(372k) Impact of Wafer Chemistry on Electrodeionization Removal and Selectivity

Electrodeionization (EDI) removes ions using electricity as the driving force. As ions get transported from the dilute to concentrate chambers, the concentration in the dilute decreases, which increases the internal resistance for ion removal, resulting in a process limitation. To overcome that issue, a mixture so-called wafer is used in the dilute chambers. Wafers include ion exchange beads whose function is to interact with the ions in the solution, guided by the functional groups on the beads’ surface. It is known that although the commercial ion exchange beads are good exchangers, their selectivity needs to be enhanced to meet the requirements of specific ion removal processes.

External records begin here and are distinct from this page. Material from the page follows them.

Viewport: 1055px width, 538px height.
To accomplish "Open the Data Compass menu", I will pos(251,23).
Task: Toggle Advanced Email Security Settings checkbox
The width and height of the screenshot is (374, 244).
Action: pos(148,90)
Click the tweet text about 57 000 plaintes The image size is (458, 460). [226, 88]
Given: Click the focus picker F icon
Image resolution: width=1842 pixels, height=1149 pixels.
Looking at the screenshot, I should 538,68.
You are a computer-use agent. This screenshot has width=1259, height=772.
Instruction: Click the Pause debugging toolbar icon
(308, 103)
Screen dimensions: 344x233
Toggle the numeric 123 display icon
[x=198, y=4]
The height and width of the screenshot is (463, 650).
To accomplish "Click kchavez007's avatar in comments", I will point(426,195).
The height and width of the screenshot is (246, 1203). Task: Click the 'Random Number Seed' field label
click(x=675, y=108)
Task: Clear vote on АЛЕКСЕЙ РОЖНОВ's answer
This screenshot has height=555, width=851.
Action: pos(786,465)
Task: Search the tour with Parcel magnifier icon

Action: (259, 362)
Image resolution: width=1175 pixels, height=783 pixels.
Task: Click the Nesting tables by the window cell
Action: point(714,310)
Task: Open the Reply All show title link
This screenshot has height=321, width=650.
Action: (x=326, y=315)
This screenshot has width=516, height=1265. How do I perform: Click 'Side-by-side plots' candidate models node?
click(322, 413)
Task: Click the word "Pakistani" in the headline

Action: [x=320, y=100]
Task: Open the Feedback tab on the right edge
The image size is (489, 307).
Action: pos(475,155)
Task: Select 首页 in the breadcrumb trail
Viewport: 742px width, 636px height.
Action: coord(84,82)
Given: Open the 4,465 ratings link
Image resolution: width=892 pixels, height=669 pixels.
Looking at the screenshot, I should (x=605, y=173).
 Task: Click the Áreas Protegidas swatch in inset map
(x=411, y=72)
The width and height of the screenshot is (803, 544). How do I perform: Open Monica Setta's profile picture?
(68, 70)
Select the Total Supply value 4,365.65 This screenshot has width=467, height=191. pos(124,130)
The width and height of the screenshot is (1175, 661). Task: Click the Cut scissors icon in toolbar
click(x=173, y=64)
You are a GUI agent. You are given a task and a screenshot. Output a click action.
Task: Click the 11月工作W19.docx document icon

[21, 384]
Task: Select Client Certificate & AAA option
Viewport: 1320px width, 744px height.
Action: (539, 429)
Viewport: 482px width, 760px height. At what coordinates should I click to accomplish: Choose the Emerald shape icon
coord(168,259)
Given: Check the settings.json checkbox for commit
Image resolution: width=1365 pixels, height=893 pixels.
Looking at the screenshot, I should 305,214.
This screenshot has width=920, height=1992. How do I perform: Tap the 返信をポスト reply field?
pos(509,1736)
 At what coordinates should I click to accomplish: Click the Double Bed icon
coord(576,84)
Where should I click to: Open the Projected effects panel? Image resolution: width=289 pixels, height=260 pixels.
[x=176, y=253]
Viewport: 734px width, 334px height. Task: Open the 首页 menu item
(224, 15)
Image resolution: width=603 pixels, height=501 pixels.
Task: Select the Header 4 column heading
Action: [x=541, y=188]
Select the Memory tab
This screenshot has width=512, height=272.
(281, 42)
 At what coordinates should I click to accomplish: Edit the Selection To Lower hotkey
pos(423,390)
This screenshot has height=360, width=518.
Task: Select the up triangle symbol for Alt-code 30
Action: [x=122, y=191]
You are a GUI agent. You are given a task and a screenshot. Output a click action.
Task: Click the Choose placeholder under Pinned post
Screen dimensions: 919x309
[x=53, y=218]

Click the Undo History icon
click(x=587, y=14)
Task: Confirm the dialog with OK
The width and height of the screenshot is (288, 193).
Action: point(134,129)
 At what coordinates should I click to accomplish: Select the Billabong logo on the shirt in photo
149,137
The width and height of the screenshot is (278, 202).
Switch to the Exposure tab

Previous studies have shown that material modification with various crown ether molecules has resulted in increased ionic selectivity of different ionic species based on the size of the crown molecules present in the system. For instance, 15-crown-5 ethers have been shown to complex with sodium. For this study, a multi-ion solution was run on a 1-wafer EDI using wafers produced with different cation and anion exchange beads to better understand the impact of different wafer chemistries on the ion removal process. Included in the cation exchange beads were those that had been modified with crown ethers.

The different combinations of beads had a high impact on ion removal, and the modifications of cation exchange beads resulted in an increase in the wafers’ selectivity by at least 10%.